By Max Bernhard and Pietro Lombardi 
 

The European Commission has ordered Luxembourg to recover about 120 million euros ($139 million) in unpaid taxes plus interest from Engie SA (ENGI.FR), after finding that the country allowed two of the French company's subsidiaries to dodge taxes on most of their profits for almost a decade.

"This is illegal under EU state aid rules because it gives Engie an undue advantage," the commission said in a statement on Wednesday.

An investigation concluded that two Luxembourg tax rulings "artificially lowered" Engie's tax burden in the country, the commission said.

"The rulings enabled Engie to avoid paying any tax on 99% of the profits generated by Engie LNG Supply and Engie Treasury Management in Luxembourg," it said.

The two Engie companies, Engie Treasury Management Sarl. and Engie LNG Supply SA, are both incorporated in Luxembourg.

The commission said that for almost a decade, Engie's effective tax rate for profits in the country was less than 0.3%.

Rows for locating described items:
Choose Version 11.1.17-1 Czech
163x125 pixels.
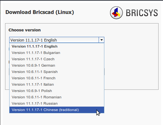pyautogui.click(x=57, y=59)
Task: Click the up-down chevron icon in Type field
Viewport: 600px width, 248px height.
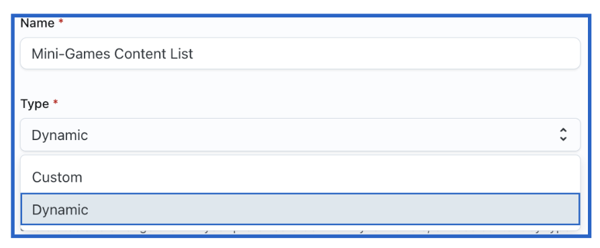Action: [563, 135]
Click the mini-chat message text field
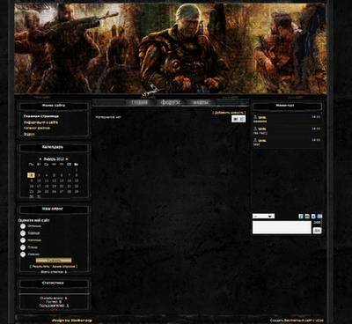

> _Task requirements_:
Reproduce the stretch of the Engie tax article from "By Max Bernhard" through "incorporated in Luxembourg.". Use only the article on the Engie tax ruling.

> _Correct result_:
By Max Bernhard and Pietro Lombardi 
 

The European Commission has ordered Luxembourg to recover about 120 million euros ($139 million) in unpaid taxes plus interest from Engie SA (ENGI.FR), after finding that the country allowed two of the French company's subsidiaries to dodge taxes on most of their profits for almost a decade.

"This is illegal under EU state aid rules because it gives Engie an undue advantage," the commission said in a statement on Wednesday.

An investigation concluded that two Luxembourg tax rulings "artificially lowered" Engie's tax burden in the country, the commission said.

"The rulings enabled Engie to avoid paying any tax on 99% of the profits generated by Engie LNG Supply and Engie Treasury Management in Luxembourg," it said.

The two Engie companies, Engie Treasury Management Sarl. and Engie LNG Supply SA, are both incorporated in Luxembourg.